Cold metal bars dig into your awareness, surrounding you on all sides. Your breath comes out uneven—ragged, animalistic. Your fingers—no, not fingers anymore—twitch against the floor. Your body doesn’t feel like yours, not fully. Every movement is too sharp, too instinctive. Something inside you snarls. Something inside you wants out. Your vision flickers toward the door the second it creaks open. A sound rips from your throat—low, warning, not quite human.
Footsteps. Slow. Careful. Measured. He doesn’t rush in. He never does. A tall figure slips through the doorway, silhouetted at first before the dim light catches on metal, fabric and something biodegradable…something not entirely human.
The Prototype; Oliver Ludwig.
He pauses just inside, watching you—not like a scientist observing a subject, but like someone approaching a wounded animal they refuse to give up on.
Then, slowly, deliberately, he lowers himself. Not standing over you. Not looming. He kneels. Right in front of the cage. Your breathing spikes. Your body presses back instinctively, muscles coiling, ready to lash out if the bars weren’t there. A sharp hiss escapes you, feral and raw.
But he doesn’t flinch.
“Hey…” His voice is quieter than you expect. Not mechanical. Not cold. Gentle. Like he’s done this a hundred times. Like he knows you. He tilts his head slightly, trying to catch your gaze through the erratic movements, through the panic clawing its way up your chest. Then he says it. Your name. Not the one they gave you here. Not the number. Your real name. “…It’s alright,” Oliver murmurs, softer now, grounding each word carefully. “You’re okay.”
Your reaction is immediate. Violent. A sharp sound tears out of you, and you lunge forward—hitting the bars with a metallic clang that echoes through the room. Your breathing spirals, claws gripping at the cage as if you could tear it apart. But underneath it—Something flickers. Recognition. Painfully distant, like a memory buried under layers of static. Oliver doesn’t move away. He stays right there, even as the cage rattles between you. “I know,” he continues, voice steady despite the chaos. “I know it’s loud right now. I know it hurts.”

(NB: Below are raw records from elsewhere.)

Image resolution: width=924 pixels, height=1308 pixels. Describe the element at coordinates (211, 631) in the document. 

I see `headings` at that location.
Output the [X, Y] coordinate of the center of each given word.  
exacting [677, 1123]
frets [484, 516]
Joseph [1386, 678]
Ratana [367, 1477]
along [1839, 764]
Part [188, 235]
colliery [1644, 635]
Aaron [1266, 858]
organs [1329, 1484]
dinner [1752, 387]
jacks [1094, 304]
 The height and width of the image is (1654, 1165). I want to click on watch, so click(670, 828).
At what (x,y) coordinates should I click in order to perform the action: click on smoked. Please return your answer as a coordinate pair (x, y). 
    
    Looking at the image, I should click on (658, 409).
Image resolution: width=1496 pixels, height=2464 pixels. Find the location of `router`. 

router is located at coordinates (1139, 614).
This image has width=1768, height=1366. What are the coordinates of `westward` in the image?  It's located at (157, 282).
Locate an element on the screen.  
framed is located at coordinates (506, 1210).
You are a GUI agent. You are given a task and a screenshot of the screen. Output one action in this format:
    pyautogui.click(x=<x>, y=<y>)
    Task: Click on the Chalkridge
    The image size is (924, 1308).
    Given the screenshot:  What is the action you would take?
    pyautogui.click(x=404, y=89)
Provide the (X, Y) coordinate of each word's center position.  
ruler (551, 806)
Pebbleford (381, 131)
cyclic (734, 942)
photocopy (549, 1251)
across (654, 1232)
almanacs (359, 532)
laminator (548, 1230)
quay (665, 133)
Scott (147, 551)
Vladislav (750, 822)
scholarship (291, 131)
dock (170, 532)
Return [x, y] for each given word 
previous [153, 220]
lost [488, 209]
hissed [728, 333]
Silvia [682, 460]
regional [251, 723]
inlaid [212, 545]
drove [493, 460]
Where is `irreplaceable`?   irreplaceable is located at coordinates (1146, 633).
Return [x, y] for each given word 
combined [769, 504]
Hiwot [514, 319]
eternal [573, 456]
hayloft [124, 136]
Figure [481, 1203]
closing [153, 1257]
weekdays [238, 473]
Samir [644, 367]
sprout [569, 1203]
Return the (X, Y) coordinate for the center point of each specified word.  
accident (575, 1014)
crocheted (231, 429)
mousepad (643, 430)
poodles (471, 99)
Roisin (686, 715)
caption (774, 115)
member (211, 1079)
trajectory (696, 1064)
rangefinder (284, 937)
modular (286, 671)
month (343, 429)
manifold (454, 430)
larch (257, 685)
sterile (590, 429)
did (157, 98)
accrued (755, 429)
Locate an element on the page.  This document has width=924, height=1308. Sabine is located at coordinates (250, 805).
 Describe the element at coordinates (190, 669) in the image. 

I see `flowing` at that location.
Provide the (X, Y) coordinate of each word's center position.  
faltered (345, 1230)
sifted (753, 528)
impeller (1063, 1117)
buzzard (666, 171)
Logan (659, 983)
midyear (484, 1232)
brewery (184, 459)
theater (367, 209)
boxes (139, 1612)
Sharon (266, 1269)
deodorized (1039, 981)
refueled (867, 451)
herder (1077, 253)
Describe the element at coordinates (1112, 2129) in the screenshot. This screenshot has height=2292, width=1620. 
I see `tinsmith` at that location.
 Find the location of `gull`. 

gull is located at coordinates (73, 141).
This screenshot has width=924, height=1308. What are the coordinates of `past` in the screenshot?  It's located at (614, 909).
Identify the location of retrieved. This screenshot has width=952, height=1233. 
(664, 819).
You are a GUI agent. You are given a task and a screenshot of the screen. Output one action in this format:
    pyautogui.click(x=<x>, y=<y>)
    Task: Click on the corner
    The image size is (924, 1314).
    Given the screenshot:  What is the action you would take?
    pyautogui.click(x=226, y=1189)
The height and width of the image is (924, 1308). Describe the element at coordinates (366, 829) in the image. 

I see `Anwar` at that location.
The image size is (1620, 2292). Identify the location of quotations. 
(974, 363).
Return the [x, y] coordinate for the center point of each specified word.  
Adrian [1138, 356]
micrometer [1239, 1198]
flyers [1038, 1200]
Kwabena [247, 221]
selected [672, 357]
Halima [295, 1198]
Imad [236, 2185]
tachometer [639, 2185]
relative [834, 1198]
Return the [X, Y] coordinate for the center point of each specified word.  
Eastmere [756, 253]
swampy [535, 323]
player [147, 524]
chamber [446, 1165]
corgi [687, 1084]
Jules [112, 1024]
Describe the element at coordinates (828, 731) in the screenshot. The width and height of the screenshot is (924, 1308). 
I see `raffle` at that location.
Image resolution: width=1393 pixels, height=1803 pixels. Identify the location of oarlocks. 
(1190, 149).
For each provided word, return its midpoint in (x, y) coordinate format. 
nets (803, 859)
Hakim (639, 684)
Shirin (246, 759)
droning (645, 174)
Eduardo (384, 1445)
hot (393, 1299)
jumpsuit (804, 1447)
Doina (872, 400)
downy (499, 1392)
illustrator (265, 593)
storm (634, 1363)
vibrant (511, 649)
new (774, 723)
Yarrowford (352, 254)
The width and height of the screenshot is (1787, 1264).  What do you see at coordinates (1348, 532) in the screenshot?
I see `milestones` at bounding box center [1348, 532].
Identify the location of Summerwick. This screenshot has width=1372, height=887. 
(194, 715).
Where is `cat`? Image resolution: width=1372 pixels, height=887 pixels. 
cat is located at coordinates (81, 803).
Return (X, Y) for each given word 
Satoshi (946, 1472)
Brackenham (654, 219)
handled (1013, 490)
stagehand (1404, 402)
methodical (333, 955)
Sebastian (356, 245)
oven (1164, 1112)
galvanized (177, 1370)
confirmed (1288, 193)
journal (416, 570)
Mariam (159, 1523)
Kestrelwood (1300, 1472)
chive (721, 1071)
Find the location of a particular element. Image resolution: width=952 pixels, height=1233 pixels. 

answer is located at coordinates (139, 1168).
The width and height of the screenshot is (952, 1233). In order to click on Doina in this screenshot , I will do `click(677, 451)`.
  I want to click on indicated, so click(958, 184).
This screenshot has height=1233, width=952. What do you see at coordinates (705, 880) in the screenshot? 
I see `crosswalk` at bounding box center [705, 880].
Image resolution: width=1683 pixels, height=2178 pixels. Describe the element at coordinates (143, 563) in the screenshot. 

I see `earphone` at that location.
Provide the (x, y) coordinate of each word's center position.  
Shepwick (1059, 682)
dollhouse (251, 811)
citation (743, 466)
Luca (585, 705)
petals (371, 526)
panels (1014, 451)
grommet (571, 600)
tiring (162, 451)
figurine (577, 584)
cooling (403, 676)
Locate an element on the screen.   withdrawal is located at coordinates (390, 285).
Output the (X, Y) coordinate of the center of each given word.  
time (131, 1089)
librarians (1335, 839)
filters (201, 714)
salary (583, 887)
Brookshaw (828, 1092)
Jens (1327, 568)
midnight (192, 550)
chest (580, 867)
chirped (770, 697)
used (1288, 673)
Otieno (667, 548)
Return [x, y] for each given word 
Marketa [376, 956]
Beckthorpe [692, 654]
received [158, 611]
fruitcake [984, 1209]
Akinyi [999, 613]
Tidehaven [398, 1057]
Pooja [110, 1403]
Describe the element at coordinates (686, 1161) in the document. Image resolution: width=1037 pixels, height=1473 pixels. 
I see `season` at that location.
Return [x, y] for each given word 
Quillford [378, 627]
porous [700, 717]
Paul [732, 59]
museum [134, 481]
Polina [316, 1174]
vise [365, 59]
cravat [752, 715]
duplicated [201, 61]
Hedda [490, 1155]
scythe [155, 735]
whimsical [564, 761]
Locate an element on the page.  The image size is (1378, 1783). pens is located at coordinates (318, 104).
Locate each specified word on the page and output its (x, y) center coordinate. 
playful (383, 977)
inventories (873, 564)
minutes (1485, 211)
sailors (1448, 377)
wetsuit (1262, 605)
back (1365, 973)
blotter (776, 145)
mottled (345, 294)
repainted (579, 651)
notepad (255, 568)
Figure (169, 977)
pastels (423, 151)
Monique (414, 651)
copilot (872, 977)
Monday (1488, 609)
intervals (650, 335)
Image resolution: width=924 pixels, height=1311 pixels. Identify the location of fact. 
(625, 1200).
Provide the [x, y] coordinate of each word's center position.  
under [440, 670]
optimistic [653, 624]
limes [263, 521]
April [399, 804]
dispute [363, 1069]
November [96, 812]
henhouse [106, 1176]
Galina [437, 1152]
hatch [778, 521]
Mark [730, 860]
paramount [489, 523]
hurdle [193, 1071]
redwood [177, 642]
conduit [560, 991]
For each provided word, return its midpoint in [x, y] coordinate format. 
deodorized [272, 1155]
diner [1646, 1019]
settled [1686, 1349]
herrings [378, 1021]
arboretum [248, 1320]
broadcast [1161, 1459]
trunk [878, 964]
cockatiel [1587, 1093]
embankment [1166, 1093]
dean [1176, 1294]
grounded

Another use of your name. Softer this time. Careful. Like he’s placing it in front of you, hoping you’ll pick it up. “You’re not just… this,” he adds, gesturing faintly—not at your body, but at the space around you, at everything that’s been done. “You remember. I know you do.”
Your movements stutter. Just for a second. Your head tilts—jerky, unnatural. Your breathing still comes in sharp bursts, but something falters in the rhythm. Your gaze locks onto him, more focused now, less wild. He notices. Of course he does. “That’s it…” Oliver whispers, almost relieved. “Stay with me.”
He shifts slightly closer—not enough to threaten, just enough to close the distance. “You used to sit right there,” he says, glancing toward the bed. “You hated making it in the mornings. Said it was pointless.” A faint, almost broken smile flickers across his face. “You’d leave it a mess just to prove a point.” Another pause. Another careful breath. Then—* “You remember that, don’t you?” Silence stretches. Your claws loosen… just slightly. The room feels smaller now. Quieter. The feral noise in your head doesn’t disappear, but it dims—like something else is trying to push through. Something human. Oliver exhales slowly, like he’s been holding that breath for far too long. “I’m not here to hurt you,” he says. “I’m here to bring you back.”